My 8-year-old son now knows much more than he used to about what a man can hire a woman to do, thanks to Eliot Spitzer. I could be upset about this, but instead I'm looking on the bright side.
Not that I could have avoided it if I tried. Not really. When my son was 4, he typed a story on my computer about baseball--in particular, which Major League teams had the best players. His final two sentences: "The San Francisco Giants have Barry Bonds. But Barry Bonds used steroids." This from a 4-year-old. What could I do but talk to him about breaking the rules?

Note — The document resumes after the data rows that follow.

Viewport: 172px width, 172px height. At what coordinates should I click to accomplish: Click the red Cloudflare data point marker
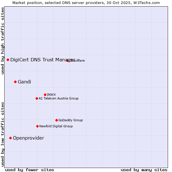coord(68,60)
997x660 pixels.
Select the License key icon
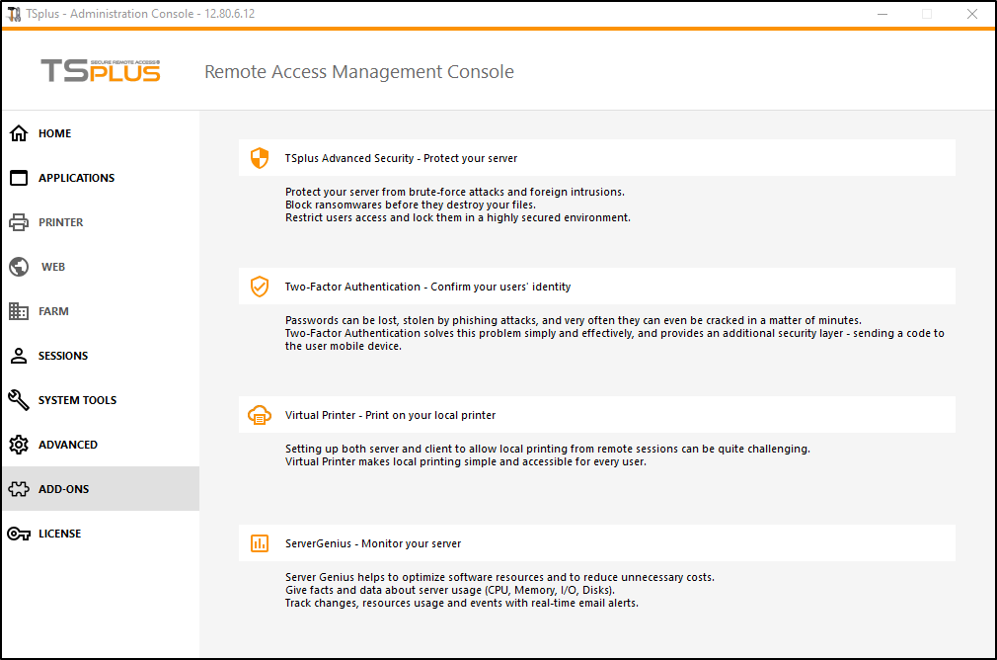(17, 534)
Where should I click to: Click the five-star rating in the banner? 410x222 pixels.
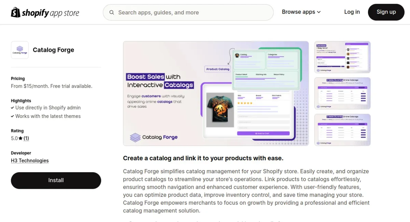245,103
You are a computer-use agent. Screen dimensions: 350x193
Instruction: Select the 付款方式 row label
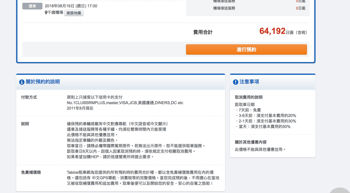coord(29,97)
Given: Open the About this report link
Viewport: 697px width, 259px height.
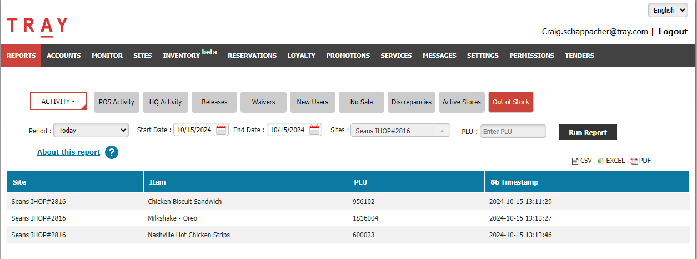Looking at the screenshot, I should click(x=68, y=152).
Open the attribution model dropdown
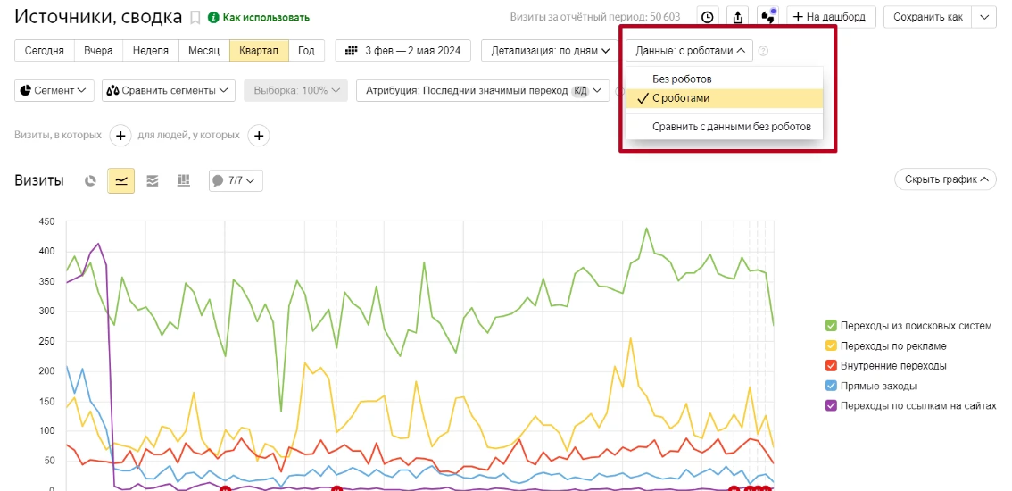This screenshot has width=1012, height=491. click(x=482, y=90)
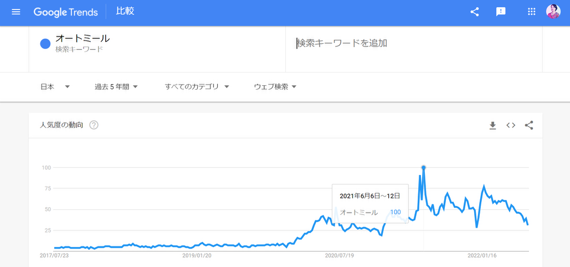Click the 比較 header title

tap(125, 11)
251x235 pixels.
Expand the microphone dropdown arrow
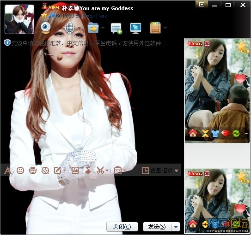[x=79, y=28]
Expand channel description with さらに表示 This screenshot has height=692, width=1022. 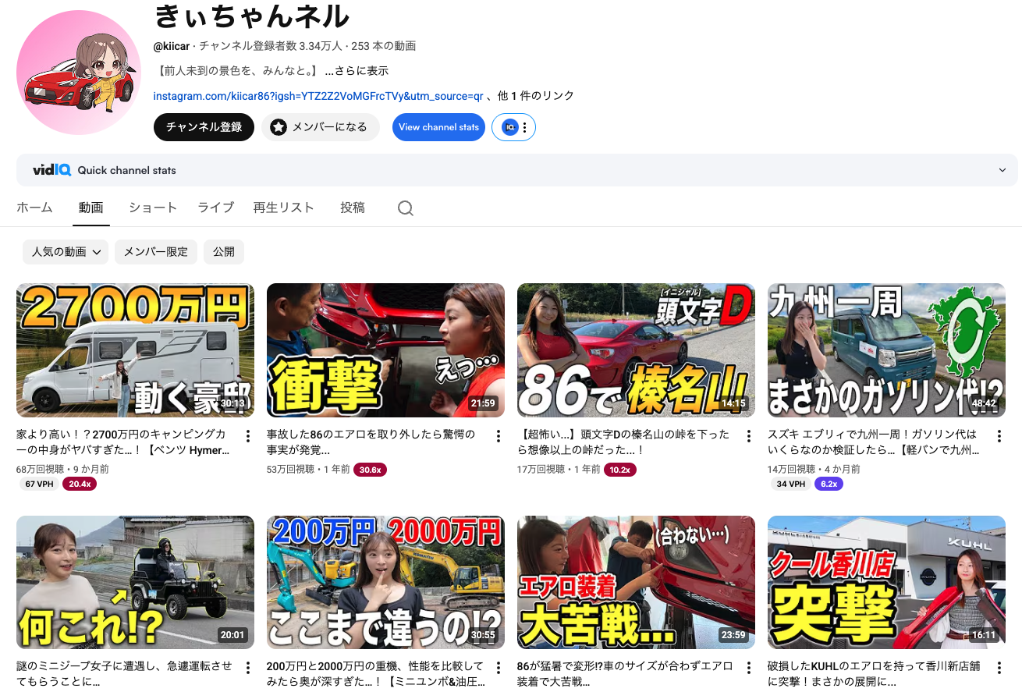pos(357,71)
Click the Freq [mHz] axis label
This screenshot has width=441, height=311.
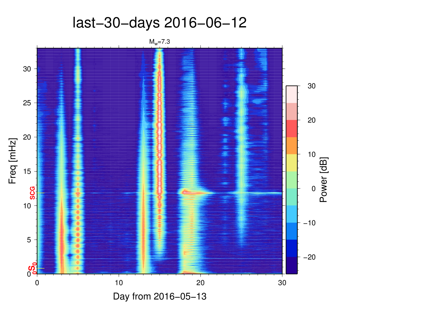tap(12, 161)
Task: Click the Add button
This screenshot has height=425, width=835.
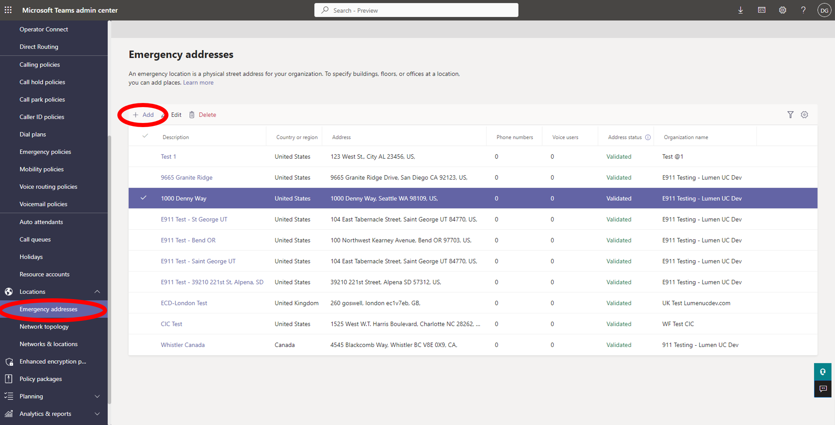Action: [x=143, y=115]
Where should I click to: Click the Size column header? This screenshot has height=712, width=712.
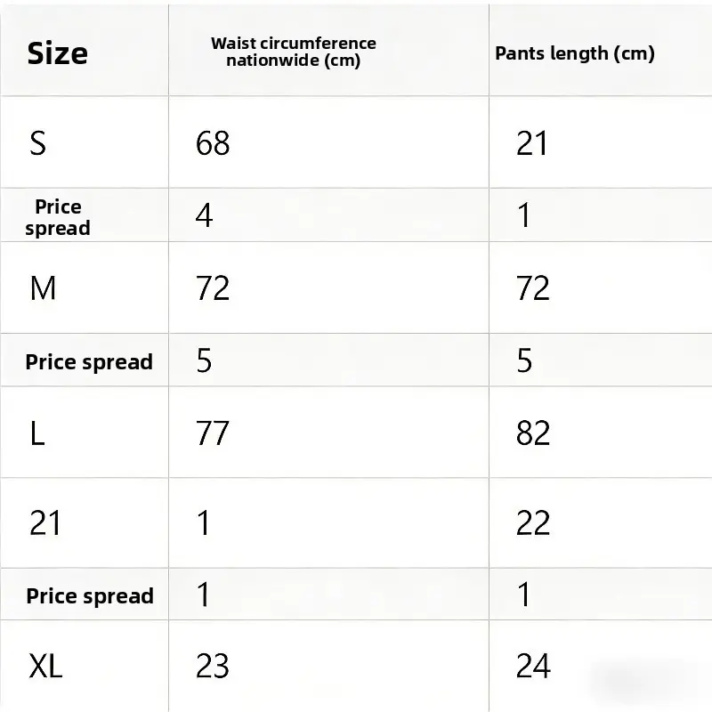click(x=57, y=53)
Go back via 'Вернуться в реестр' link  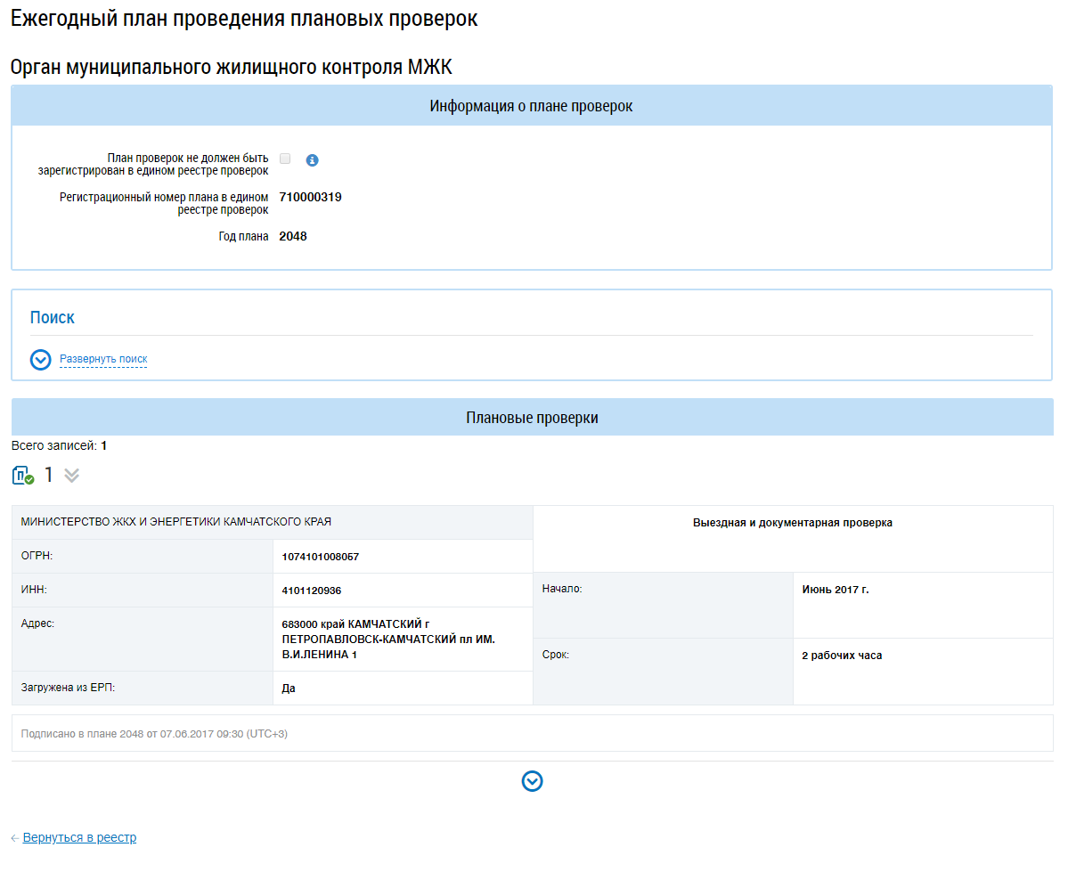(x=79, y=837)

Last week it was something else altogether. Margaret Seltzer, also known as Margaret Jones, was discovered to have faked a memoir about growing up in a foster home and winding up in a Los Angeles gang. She too was outed on the front page of the New York Times. I'd been talking to my son about plagiarism for a while, as in "just because you can look something up on the Internet doesn't mean you can copy it into your report for school. That's stealing, and you need to do your own work." But here was a twist: someone who made her story up completely. (He's too young to have seen the film Shattered Glass, about the Stephen Glass debacle at the New Republic.) We talked about that too.
For my son, there is really no escaping current events. It's not only the New York Times on the doorstep each morning. It's NPR too. And the fact that his mom is a journalist and his dad works at a university. Plus, for better or worse, we are both political junkies. My son campaigned for Hillary Clinton (Senate 2000) when he could barely walk, and he was there for the John Kerry fundraiser in our home (2004). When Kerry lost, he consoled me with his statement that "California went for Kerry, Mommy, and that's 55 electoral votes!" (age 5). Now he's keeping track of all the primary wins on the gigantic map of the United States in our basement (he writes the winner's name on a Post-it and tacks it to the map).
I think all of this is good. I want him to be aware. I want him to be involved. I want him to care. Most important, I want him to know he can come to me with his questions and that I'll answer them honestly (pegged to his age and maturity). I'm opening a dialog that I hope never closes. It does become a bit dicey, though, when prostitution comes into play. Or plagiarism. Or steroids, for that matter. But what these recent real-life events have in common is that they're examples of people who think they can do something wrong and get away with it.
That's what I told my son. (He's also too young to remember the Monica Lewinsky scandal...fortunately.) "Throughout your whole life you are going to have moments when you have a choice between doing something you know is right and something you know is wrong," I said. "When you're making that choice, I want you to know in your heart what is right. But you also need to think of how you'll feel if you do something you know is wrong and people find out." Because as Margaret Seltzer and Barry Bonds and Eliot Spitzer have discovered...people will find out.